Exercise objective
Look through the entries for the string "next", and copy each line that holds it.

─── Recorded information ───

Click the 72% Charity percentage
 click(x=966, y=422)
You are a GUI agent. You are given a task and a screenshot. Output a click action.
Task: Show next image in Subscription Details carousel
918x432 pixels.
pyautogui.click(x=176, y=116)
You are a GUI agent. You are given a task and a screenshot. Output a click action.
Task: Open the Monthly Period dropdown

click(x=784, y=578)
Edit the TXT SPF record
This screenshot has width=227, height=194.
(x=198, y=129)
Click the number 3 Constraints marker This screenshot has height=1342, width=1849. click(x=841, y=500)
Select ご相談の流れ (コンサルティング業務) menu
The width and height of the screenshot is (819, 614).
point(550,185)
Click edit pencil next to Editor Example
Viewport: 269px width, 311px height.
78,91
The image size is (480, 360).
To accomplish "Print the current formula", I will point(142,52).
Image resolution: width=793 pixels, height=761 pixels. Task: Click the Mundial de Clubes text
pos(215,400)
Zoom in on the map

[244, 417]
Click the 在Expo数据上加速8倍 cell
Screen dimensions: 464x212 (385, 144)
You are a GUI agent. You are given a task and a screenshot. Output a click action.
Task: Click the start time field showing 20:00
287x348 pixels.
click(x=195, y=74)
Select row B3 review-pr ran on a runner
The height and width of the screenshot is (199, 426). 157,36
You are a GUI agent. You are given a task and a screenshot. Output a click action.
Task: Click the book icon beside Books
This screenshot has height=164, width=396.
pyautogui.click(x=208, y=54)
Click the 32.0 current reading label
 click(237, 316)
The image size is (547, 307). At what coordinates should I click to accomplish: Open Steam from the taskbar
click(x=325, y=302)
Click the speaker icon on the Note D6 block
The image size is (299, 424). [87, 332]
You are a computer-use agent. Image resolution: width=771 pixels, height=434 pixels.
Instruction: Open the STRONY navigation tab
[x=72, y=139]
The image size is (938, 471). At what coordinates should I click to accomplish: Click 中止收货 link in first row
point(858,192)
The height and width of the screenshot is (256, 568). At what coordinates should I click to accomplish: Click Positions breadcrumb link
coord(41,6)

───

Finished task
Task: Show next image in Subscription Details carousel
Click edit pencil next to Editor Example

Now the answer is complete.